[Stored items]
···
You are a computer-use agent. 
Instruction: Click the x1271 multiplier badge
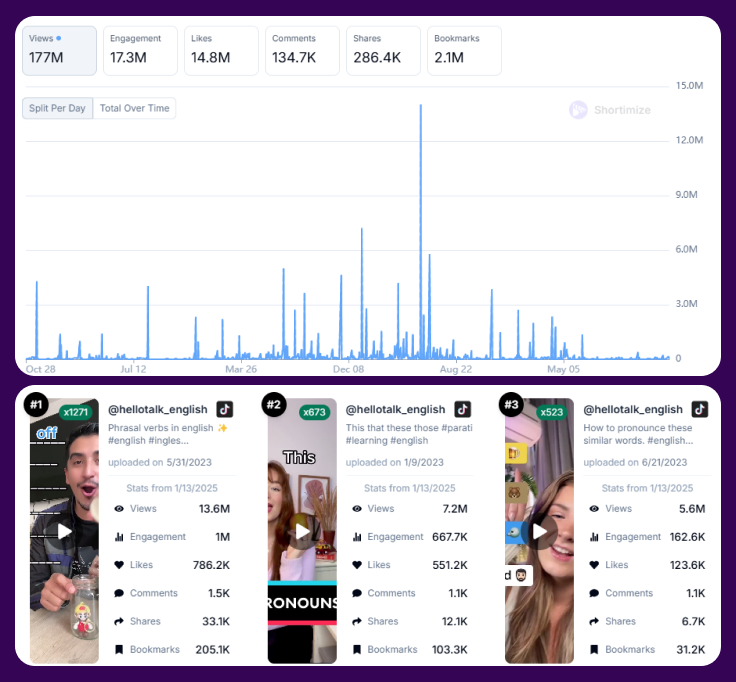(75, 411)
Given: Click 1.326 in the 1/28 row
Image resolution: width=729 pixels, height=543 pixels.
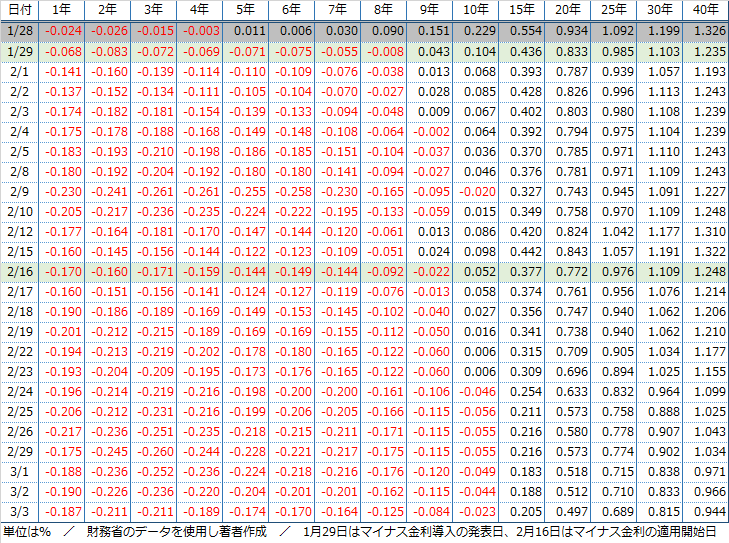Looking at the screenshot, I should 704,31.
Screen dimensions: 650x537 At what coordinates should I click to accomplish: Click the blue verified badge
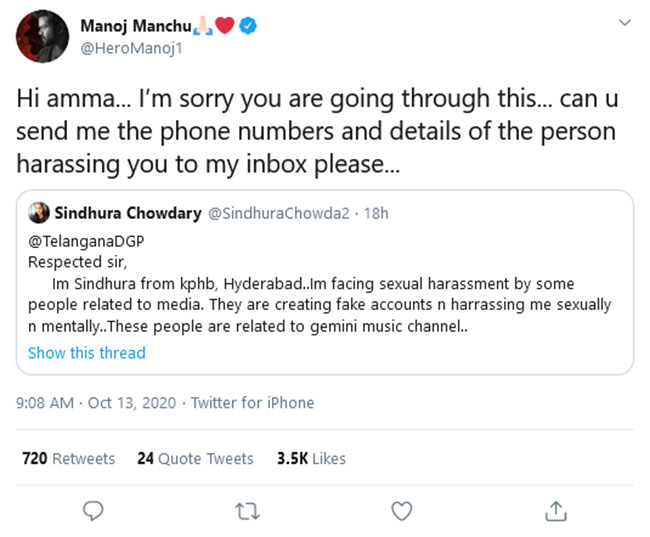(249, 27)
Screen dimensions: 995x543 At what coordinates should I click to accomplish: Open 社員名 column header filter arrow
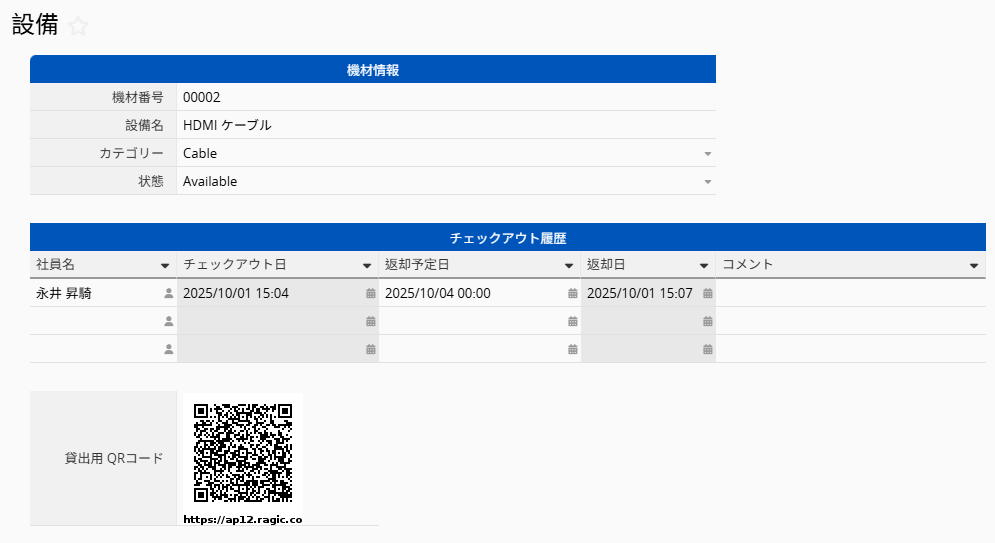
···
▶ **Task item**
Which lines run from the one holding "Instruction: Click the x1271 multiplier badge" through the end of the records? Reproduce them word for word, both ends included, with no pictures.

▶ **Result**
Instruction: Click the x1271 multiplier badge
(75, 411)
Given: Click 1.326 in the 1/28 row
Image resolution: width=729 pixels, height=543 pixels.
Looking at the screenshot, I should 704,31.
Screen dimensions: 650x537 At what coordinates should I click to accomplish: Click the blue verified badge
(249, 27)
Screen dimensions: 995x543 At what coordinates should I click to accomplish: Open 社員名 column header filter arrow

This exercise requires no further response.